8. The ellipsoidal reflector of any of claims 1-5, wherein the ellipsoids are made of aluminum.

9. The ellipsoidal mirror of any of claims 1 to 5, wherein the central aperture has a diameter of 1mm.

10. A cathode fluorescence probe, comprising: an optical fiber assembly, an ellipsoidal mirror of any one of claims 1 to 9; the optical fiber assembly is abutted with the ellipsoidal reflector;

the ellipsoidal reflector is used for reflecting a cathode fluorescent signal generated by scanning the electron beam focused by the electromagnetic lens on the surface of the sample according to a preset ellipsoidal path to obtain a reflected signal;

the optical fiber assembly is used for transmitting the reflected signal to signal processing equipment.

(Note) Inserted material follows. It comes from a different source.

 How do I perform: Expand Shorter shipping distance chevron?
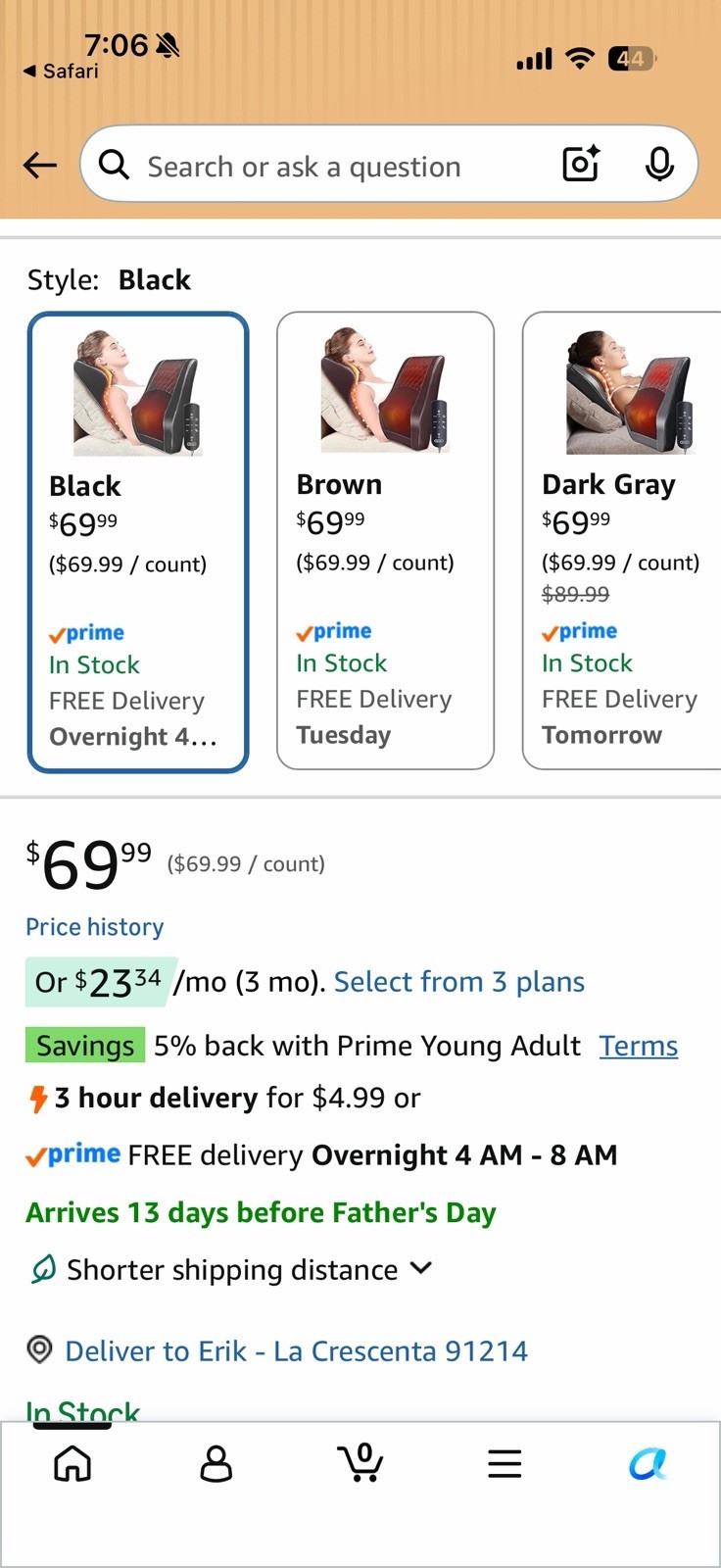point(421,1268)
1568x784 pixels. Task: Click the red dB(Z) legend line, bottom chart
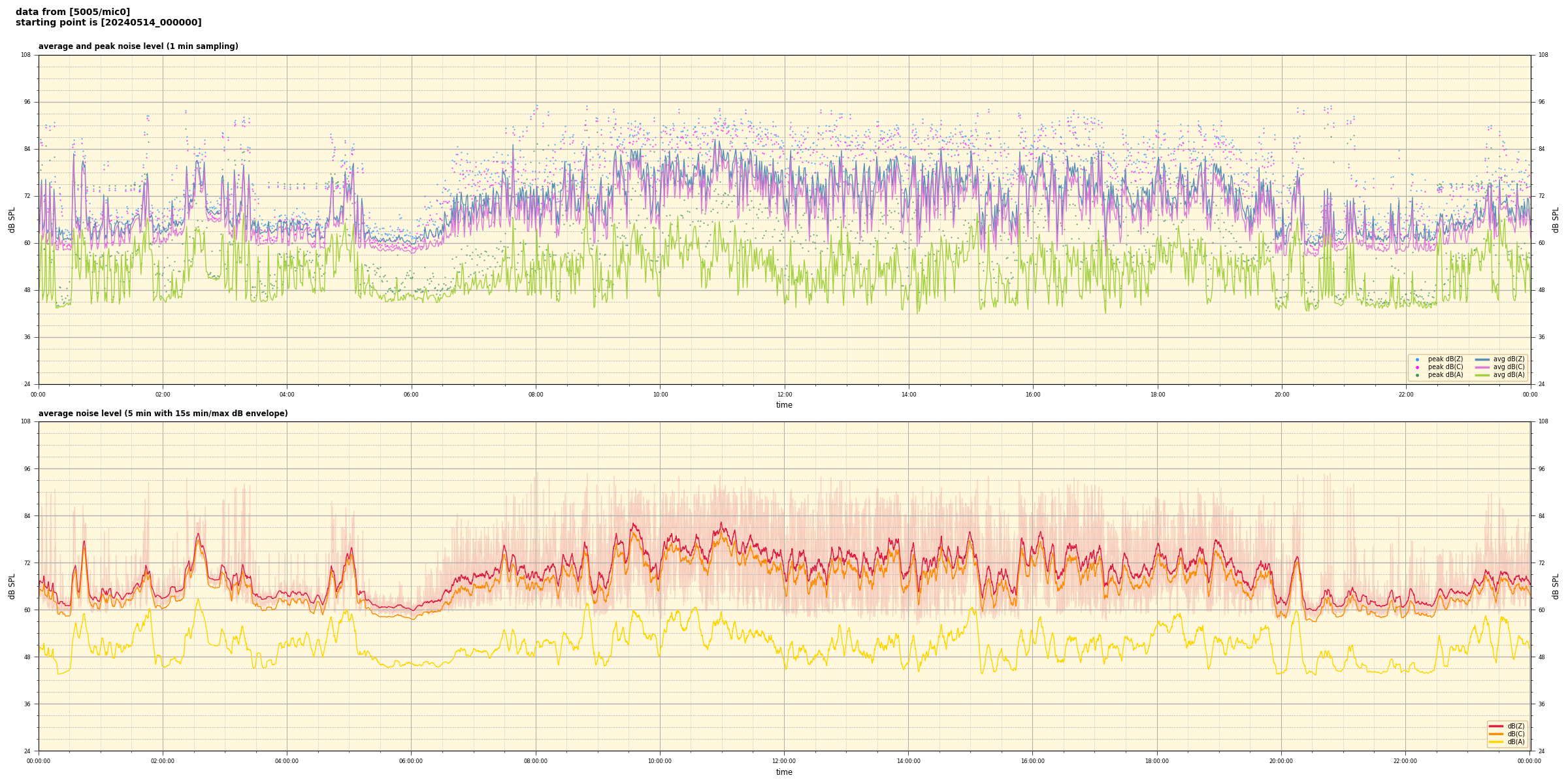[x=1496, y=726]

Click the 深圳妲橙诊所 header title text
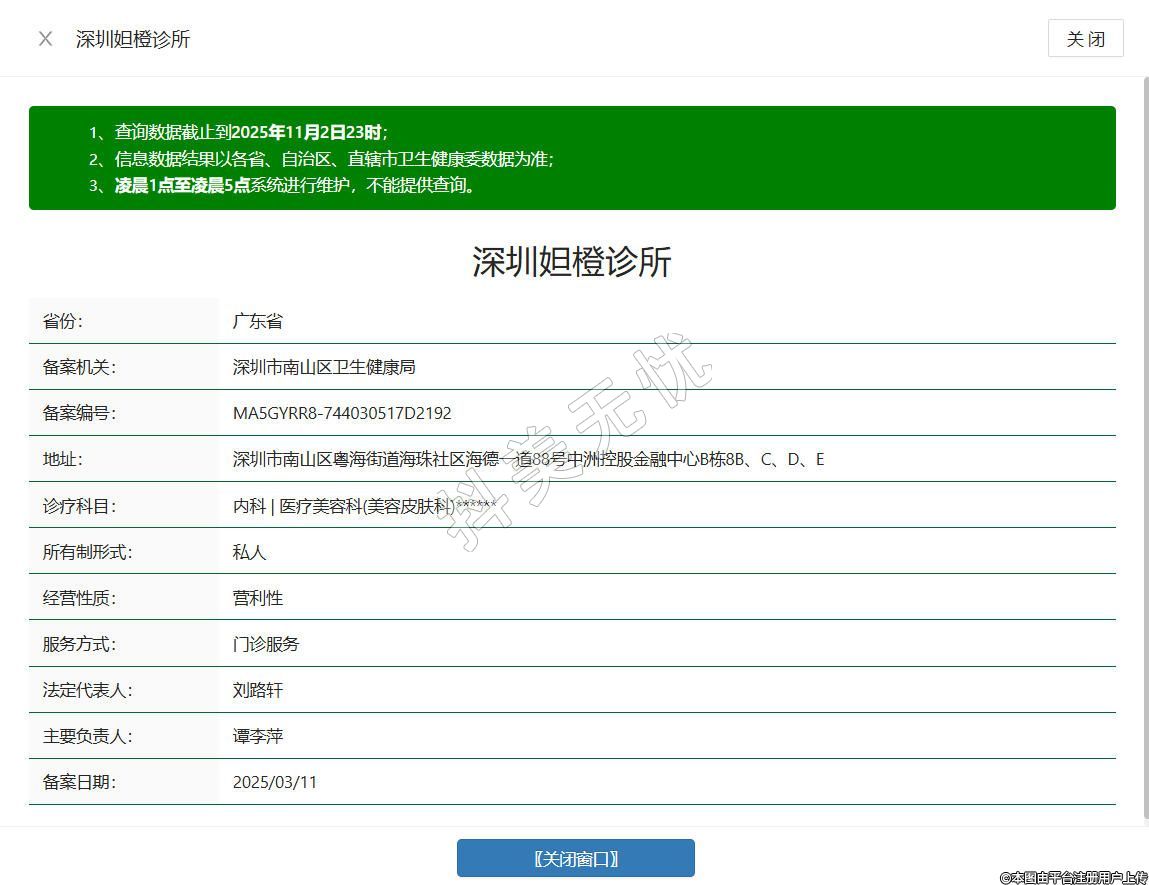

11. The cathode fluorescence probe of claim 10, wherein the fiber optic assembly comprises a fiber optic component for deriving the reflected signal, and a soft fiber optic tube connecting the fiber optic component with the signal processing device;

wherein the optical fiber component is disposed at a signal receiving focal point of the ellipsoidal reflector.

12. A cathode fluorescence detection system, comprising: scanning electron microscope, cathode fluorescence probe according to claim 10 or 11, and signal processing device;

the scanning electron microscope is used for generating electron beams and converging the electron beams focused by the electromagnetic lens on the surface of the sample accommodated under the cathode fluorescent probe;

the cathode fluorescence probe is used for reflecting a cathode fluorescence signal excited by the surface of the sample according to a preset ellipsoidal path and transmitting the obtained reflected signal to the signal processing equipment;

the signal processing device is used for processing the reflected signal to obtain a processing result.

13. The cathode fluorescence detection system of claim 12, wherein the signal processing device comprises at least one of:

the image processing equipment is used for carrying out cathode fluorescence imaging based on the reflection signals to obtain cathode fluorescence images;

and the spectrum analysis equipment is used for carrying out cathode fluorescence spectrum analysis based on the reflection signals to obtain spectrum data.